Kisah lain datang dari Kitab Nabi Yeremia. Nabi Yeremia menegur para gembala Israel saat itu: “Celakalah para gembala yang membiarkan kambing domba gembalaan-Ku hilang dan terserak! “demikianlah firman Tuhan. Sebab itu beginilah firman Tuhan, Allah Israel, terhadap para gembala yang menggembalakan bangsaku: “Kamu telah membiarkan kambing domba-Ku terserak dan tercerai-berai, dan kamu tidak menjaganya. Maka ketahuilah, Aku akan membalaskan kepadamu perbuatan-perbuatanmu yang jahat, demikianlah firman Tuhan (Yer.23:1-2).
Dari Perjanjian Baru, salah satu teks yang sudah sangat familiar bagi kita adalah kisah Yesus Gembala yang baik dari Penginjil Yohanes. Teks ini selalu dibacakan pada Hari Minggu Paskah IV.
Dalam teks ini Yesus ditampilkan sebagai gembala yang baik, tampan dan gagah yang menjaga domba-dombanya. Secara harfiah gembala adalah orang yang memelihara, memberi makan, dan memberi kehidupan kepada kawanannya. Seorang gembala harus bisa membuka hidupnya untuk orang lain: setiap pikiran, gerak-tindaknya, dan kata-katanya memiliki tujuan untuk memperhatikan, menyegarkan dan menginspirasi orang lain. Lalu ada dua hak prerogatif seorang gembala dari teks ini, yakni: memberikan nyawanya dan mengenal domba-dombanya.
Tiba di sini, bisa dikatakan bahwa baik dalam Perjanjian Lama maupun Perjanjian Baru, gambaran Allah sebagai Gembala Umat-Nya, mengungkapkan dalam bahasa yang menyentuh dan bermakna, kasih dan tindakan cinta Allah yang intens bagi umat-Nya.
Dan bila mengaitkan gambaran gembala yang baik dengan panggilan keimamatan kita, maka akan membantu setiap kita untuk menghayati setiap momen imamat Gereja sebagai ekspresi cinta yang dalam dan intim dengan Allah yang mengasihi kita, di dalam Yesus Kristus.

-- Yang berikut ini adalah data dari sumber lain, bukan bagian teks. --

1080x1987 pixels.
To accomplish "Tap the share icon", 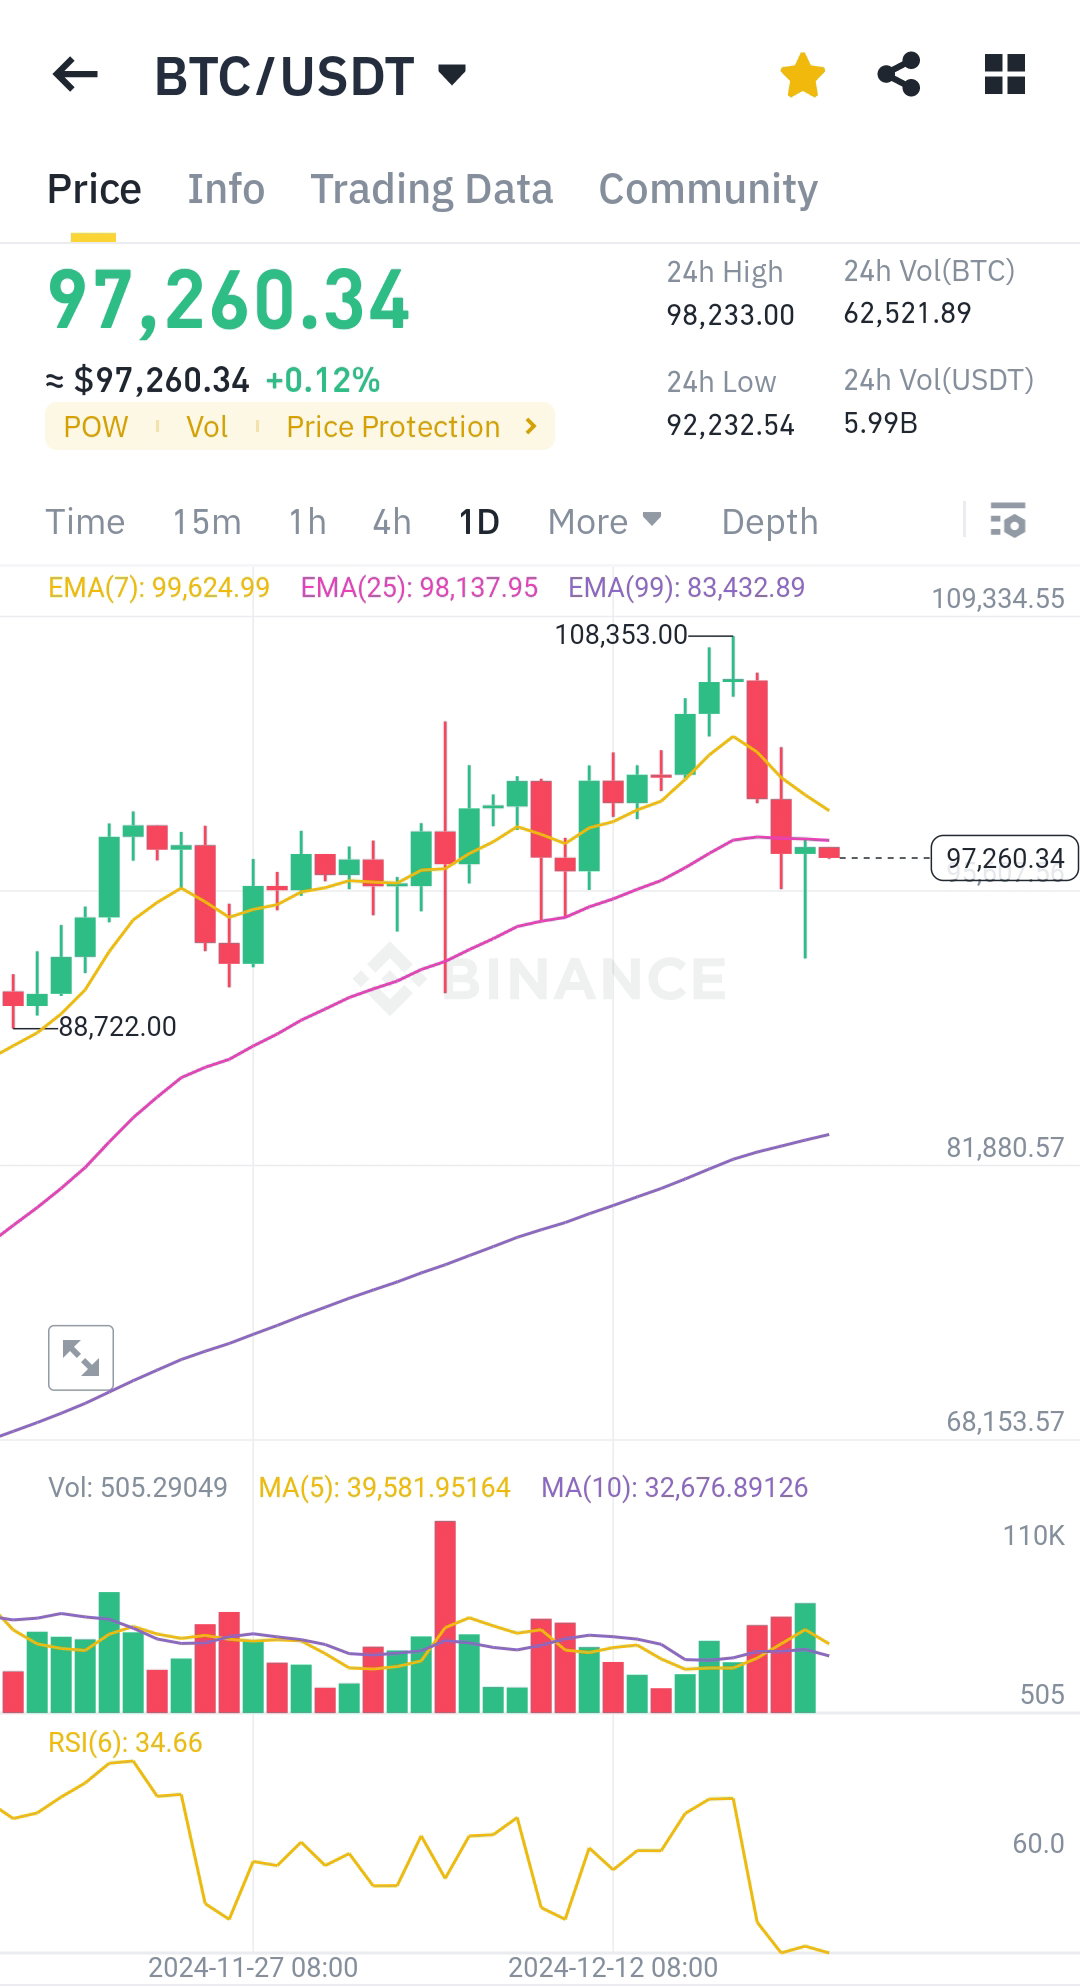I will [899, 75].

Dari teks-teks Kitab Suci, kita bergeser atau melompat sejenak untuk melihat, mendengar dan merenungkan apa yang dikatakan oleh Bapa Suci Paus Fransiskus tentang Imam adalah gembala dalam beberapa masa Pontifikalnya hingga kini.

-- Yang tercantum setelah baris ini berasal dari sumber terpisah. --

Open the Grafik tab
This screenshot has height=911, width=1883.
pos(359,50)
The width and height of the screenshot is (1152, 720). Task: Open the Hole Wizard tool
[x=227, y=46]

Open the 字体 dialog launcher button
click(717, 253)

Dalam homili pada Misa Krisma perdananya sebagai Uskup Roma di Basilika Santo Petrus, pada Hari Kamis Putih, 28 Maret 2013, Bapa Suci mengajak para Imam menjadi gembala yang berbau domba. Kata Paus kala itu: “Saya berharap kalian menjadi gembala yang berbau domba, yang hidup, tertawa dan menangis dengan umat kawananmu”.
Lanjut Paus, seorang Imam itu diurapi bukan bagi dirinya sendiri, melainkan bagi orang miskin, para tawanan, orang tertindas dan umat kawanan penggembalaannya, Urapan minyak imamat seorang imam menjadikan dirinya “adanya bagi” (being for) orang lain. Kita diingatkan oleh kisah Harun: “Seperti minyak yang baik di atas kepala meleleh ke janggut, yang meleleh ke janggut Harun dan ke leher jubahnya” (Mzm 133:2). Minyak urapan imamat seorang imam harus mengalir turun membasahi umat kawanannya.
Lalu pada homili Misa Krisma, 2 April 2015, Paus mengatakan kepada para Imam bahwa tugas penggembalaan umat Allah bukanlah tugas yang mudah, seperti membangun aula paroki atau membangun lapangan olahraga bagi orang-orang muda.
Pelayanan sebagai seorang gembala itu melibatkan seluruh hati, pikiran, tenaga, perhatian dan segenap diri. Karena itu, tidak heran bahwa ada Imam yang kemudian merasa lelah dan letih dalam berkarya. Kata Paus, ada tiga model kelelahan yang sering dialami seorang Imam sebagai gembala.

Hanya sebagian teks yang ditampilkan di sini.